Last updated: June 2020
On June 1, 2020, the FDA approved Taltz (ixekizumab) to treat adults with nonradiographic axial spondyloarthritis (nr-axSpA). It is meant for people with signs of inflammation, such as high CRP levels or joint inflammation visible on MRI.1
Taltz relieves symptoms by blocking a protein involved in inflammation. It has already been approved to treat plaque psoriasis, psoriatic arthritis, and ankylosing spondylitis.1
Over 100,000 people worldwide have already been treated with Taltz. Side effects are similar across all conditions being treated. This helps you and your doctor to make more informed decisions about using Taltz.2
How does Taltz work?
Axial spondyloarthritis affects lower back joints and the spine. It results in chronic inflammatory back pain and fatigue. One protein involved in this inflammation is called interleukin 17A (IL-17A). IL-17A binds to the surface of our cells and causes cells to release proteins called chemokines.2
These chemokines recruit immune cells to the site of inflammation. This process is important for healing wounds and eliminating infections. But chronic inflammation leads to the symptoms of nr-axSpA and other inflammatory disorders.2
The active ingredient of Taltz, ixekizumab, is a protein designed to bind to IL-17A. Once ixekizumab binds IL-17A, it cannot attach to the surface of our cells. This reduces inflammation and controls nr-axSpA symptoms.3
How was Taltz studied?
A phase 3 clinical trial evaluated the ability of Taltz to treat people with nr-axSpA. Every 4 weeks, 96 people received Taltz and 105 people received a placebo. All participants were adults who had signs of inflammation, no radiographic evidence of joint damage, and no relief using NSAIDs.1,3
All participants were evaluated for a 40 percent improvement in nr-axSpA symptoms. After 16 and 52 weeks of treatment, more people treated with Taltz achieved this goal than people treated with placebo.3
People treated with Taltz also showed improved physical functioning, energy, and social functioning. The observed safety risks were similar to when treating other conditions.3
What are the side effects of Taltz?
The most common side effects of Taltz are injection site reactions, upper respiratory infections, nausea, and fungal infections.
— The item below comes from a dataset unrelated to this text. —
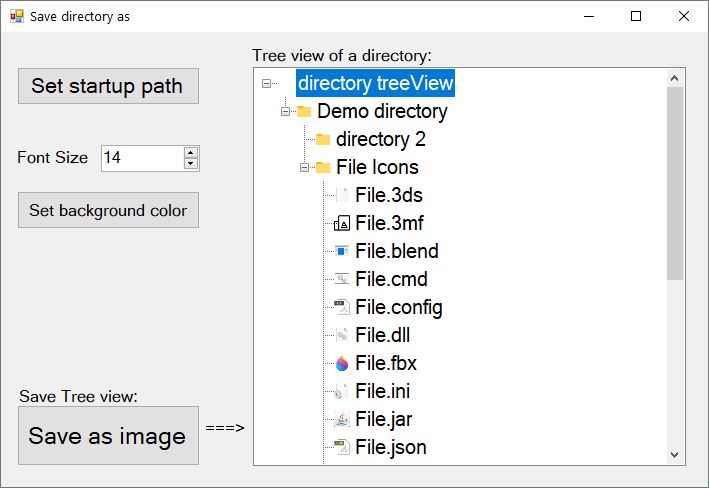
Task: Click the Demo directory folder icon
Action: [304, 111]
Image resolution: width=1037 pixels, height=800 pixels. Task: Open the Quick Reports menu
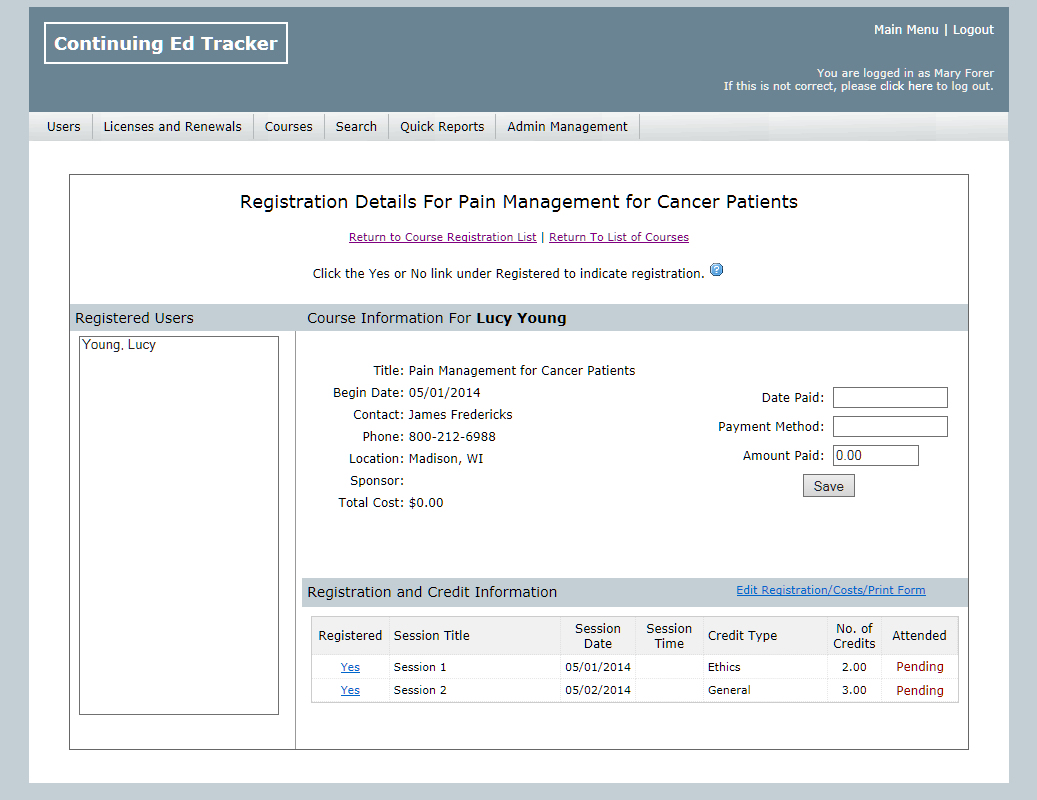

Taltz affects your immune system and may lower your ability to fight infections. Your doctor should check you for tuberculosis (TB) before starting treatment. They should monitor you for TB during and after treatment. Call your doctor if you have any symptoms of infections, including:5
- Fever, sweats, or chills
- Muscle aches
- Cough or shortness of breath
- Warm, red, or painful skin or sores
- Diarrhea or stomach pain
Some people experience allergic reactions to Taltz. Stop taking Taltz and get emergency help if you have any symptoms of a serious allergic reaction, such as:5
- Feeling faint
- Swollen face, lips, mouth, tongue, or throat
- Trouble breathing or throat tightness
- Chest tightness
- Skin rash
Taltz may increase the risk of inflammatory bowel disease (IBD), such as Crohn’s disease or ulcerative colitis. Call your doctor if you have new or worsening symptoms of IBD, such as:5
- Stomach pain
- Diarrhea with or without blood
- Weight loss
These are not all possible side effects of Taltz. Call your doctor if you have any side effect that bothers you.
What else should I know about Taltz?
Use Taltz exactly as prescribed by your doctor. Do not use Taltz if you have had an allergic reaction to ixekizumab or other ingredients of Taltz.
Taltz is given as an injection with an auto-injector or a pre-filled syringe into the upper arms, thighs, or abdomen. You or your caregiver may give your injections at home after being trained by your doctor. You should inject each dose at a different place than the previous dose. This will help reduce skin reactions around the injection site.5
Store Taltz away from light and in the refrigerator. And do not freeze or shake Taltz. If you miss a dose, take a dose as soon as possible. Then take your next dose at the regular scheduled time. If you inject too much, call your doctor or go the ER.5
Before starting treatment with Taltz, it is good to tell your doctor if you:
- Are being treated for an infection or have an infection that does not go away
- Have TB or have been in close contact with someone with TB
- Have Crohn’s disease or ulcerative colitis
- Have recently received or are scheduled to receive a vaccine
- Are pregnant or planning to become pregnant
- Are breastfeeding or planning to breastfeed
- Take any medications
Your doctor can give more specific information and advice regarding treatment for your needs.